Let’s get to the picture, which has some admirable properties. The 5 series has very good black levels for its price, partly because of its VA panel (which unfortunately means that viewing outside of the angle is not great), but also because of its local dimming backlighting system – you can’t destroy the blacks, but still provide deep blacks and minimize all kinds of halo effects around light objects on a dark background that you may get from systems with lower backlighting.

TCL 5 seriesDan Baker / Digital Trends

Unfortunately, the backlight system of the 5 series does not offer a very high peak brightness. We hardly noticed any difference between SDR brightness and HDR peak brightness, regardless of whether we saw HDR 10 or Dolby Vision. Indeed, it could be questioned whether this should actually be called an HDR TV, given that the brightness isn’t enough to really give you the sparkling highlights of high-performance HDR. The contrast is there, but the peak brightness is not, so the HDR images don’t pop as much as other HDR TVs.

“It’s an absolutely respectable television”

The color benefits from using quantum dots, so you get a wider gamut. However, due to the lower brightness potential, you will not get a significantly increased color volume.

Overall, I think the picture quality will be an improvement over what someone could get from a midsize TV about four years ago. It’s an absolutely respectable TV, and we’d even say it beats its price.


The 5 Series is also good with movement. There’s still a tiny bit of motion blur on fast-moving objects, but it’s not very easy to spot, so it works well enough for sports content. The 5 series has a native 60 Hz panel, so that a more even movement can be achieved without avoiding the so-called “soap opera effect”.

For movie content, 24 fps content looks very smooth and there is no stuttering, which is fantastic for a TV at this price point.

Sound quality

As for sound quality, let’s put it this way: get a soundbar. There’s a lack of depth and not a lot of bass, resulting in thin sound quality. Dialogue clarity also suffers, so a soundbar would be a good idea for most people.


TCL 5 Series GamingDan Baker / Digital Trends

As mentioned earlier, this TV does not have HDMI 2.1 ports and therefore does not support variable refresh rate or other high-end features like automatic low latency mode. At 4K 60 Hz with a small input delay of 11 ms in game mode, however, casual gaming works great. The only problem – back to what we said about image quality – is that if you want to get something out of the HDR gaming experience, you’ll need a slightly brighter TV.

Our opinion

TCL 5 Series Roku TvDan Baker / Digital Trends

The TCL 5-Series is a great all-purpose TV that caters to those who aren’t very picky about HDR performance. The TV’s use of quantum dots expands the gamut of color for a rich picture, while the solid full array backlight controls provide better black levels and better reduced halo effects than almost any other TV in its price range. While it won’t get bright enough to pull off HDR impressively, most people who just want a solid TV at a reasonable price are unlikely to find a deal breaker.

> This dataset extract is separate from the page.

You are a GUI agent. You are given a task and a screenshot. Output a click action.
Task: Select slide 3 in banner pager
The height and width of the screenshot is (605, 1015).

Is there a better alternative?

There is only one TV that competes with the TCL 5 series in its price range and that is the Hisense H8G Quantum, which sells for roughly the same price, runs Android TV instead of Roku TV, and can get significantly brighter. The TCL, while not as bright, has better color accuracy. Otherwise, competing LG and Samsung televisions will not offer quantum dots or full array backlights and will not be able to compete in terms of black levels and backlight control.

How long it will take?

So far, TCL’s track record in terms of build quality looks pretty good. We expect the 5 Series to be the owner for many years to come.


TCL offers a one year limited warranty. You can find more information about TCL’s TV warranty here.

Should you buy it?

Yes. For those looking for a quality TV with better performance than what is usually expected for the price, the TCL 5 series is one of the best budget-friendly options out there.

If you want cheaper TV options, you can also consider the best 4K TV deals currently available.